Hacking Team hacked, attackers claim 400GB in dumped data – Steve Ragan, @SteveD3
If you were on the Internet at all this week, you may have heard (a few dozen times) that Hacking Team, the firm made famous for helping governments spy on their citizens, was hacked and all of its dirty laundry was scattered across the Internet for public flogging. It was a story that took on a life of its own this week. While there were many, many posts penned on the subject, this one from Steve Ragan (he wrote several others by the end of the week) does a nice job covering the details of what happened, what was uncovered and, well, what happens now that it’s all out there.
Some others worthy reads on the topic:
- Surveillance software maker Hacking Team gets taste of its own medicine
- Hacking Team Breach Shows a Global Spying Firm Run Amok
- Hacking Team’s July 8th update
Wi-Fi Password-Sharing Feature in Windows 10 Raises Security Concerns – Blair Hanley Frank, @belril
Here’s one to file under “What Could Possibly Go Wrong?” A Windows 10 feature called Wi-Fi Sense now makes it easier for people to get Internet access while on-the-go by allowing them to share connections with their friends. By “friends” we’re referring to real-life friends, as well as Facebook friends, Outlook.com contacts, and people on their Skype contact list. So, you know, real besties.
Should the feature always work 100% how it is intended, I’m sure this will all work very welleverything will be fine. However, there are a lot of things still unclear. Like, how are passwords being stored in user devices? Or, how easy might it be for someone to extract the wireless passwords of others? Or, how well do people really know their Skype contacts, or even some of their Facebook friends? If you add someone to Skype for a business call, could their motivations for the call now be less than scrupulous? Are they really interested in doing business with you, or do they just want access to your Wi-Fi network?

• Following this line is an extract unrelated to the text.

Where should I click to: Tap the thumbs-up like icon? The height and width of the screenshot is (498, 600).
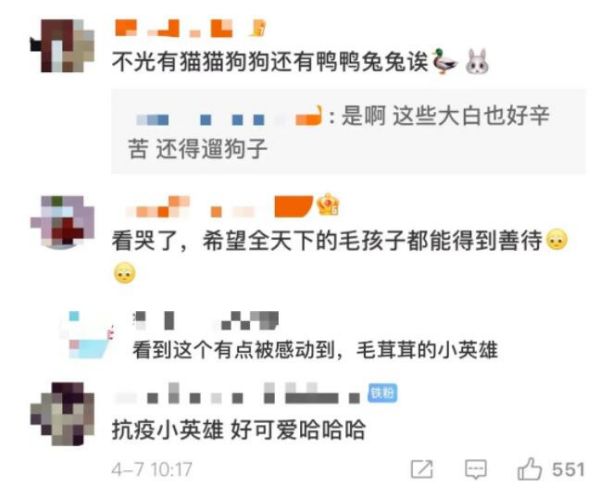pos(530,469)
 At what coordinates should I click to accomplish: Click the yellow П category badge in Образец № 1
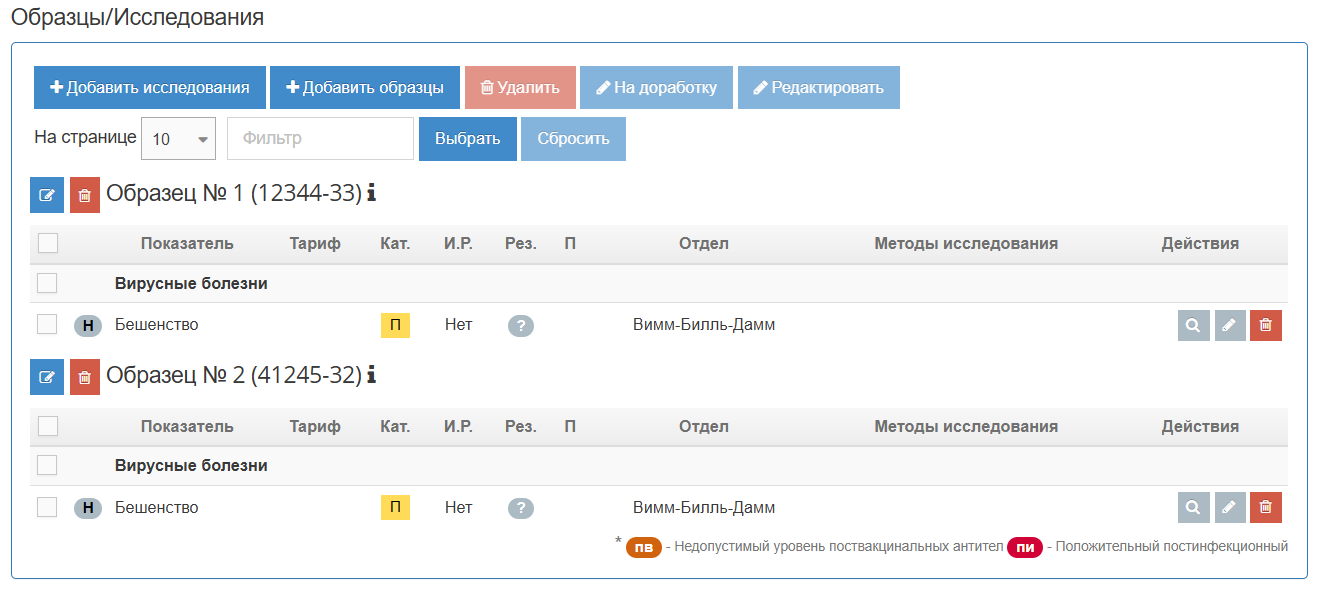click(x=395, y=325)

It might be time to update your Bring Your Own Device (BYOD) training.
Cyber insurance: Buy, but be aware – Taylor Armerding, @tarmerding2
Will purchasing cyber insurance become a mandatory part of doing business? It looks to be headed that way. But before you run out and buy that policy, make sure you read the fine print. This post provides a good primer to help you understand what to look out for and where coverage holes may exist.
We’d be remiss to also point out that even a solid cyber insurance policy does not necessarily good security make. Insurance should be part of your security awareness plan, not the whole thing. Educating your team (and reinforcing that education) on good security behaviors is still incredibly important.
They Do Take Security Seriously – @lvh
There have been plenty of high-profile breaches lately. This week was a good example of that. There’s also been a lot of blame cast around those breaches—assumptions that the victims just didn’t care enough, that they didn’t take it seriously, or that there wasn’t a plan in place. The piece linked above takes issue with those arguments and makes the case that maybe placing blame on breach victims isn’t helpful. That’s struck us. Flogging brands in public doesn’t help make other organizations more secure, and it also doesn’t encourage them to be public about breaches when they do occur.
In his post, LVH shares six of the right questions we should be asking. We need to be educating people on how to adopt a culture of security that helps prevent these situations rather than assuming it’s their fault they happened in the first place. That’s how we start the right security conversations.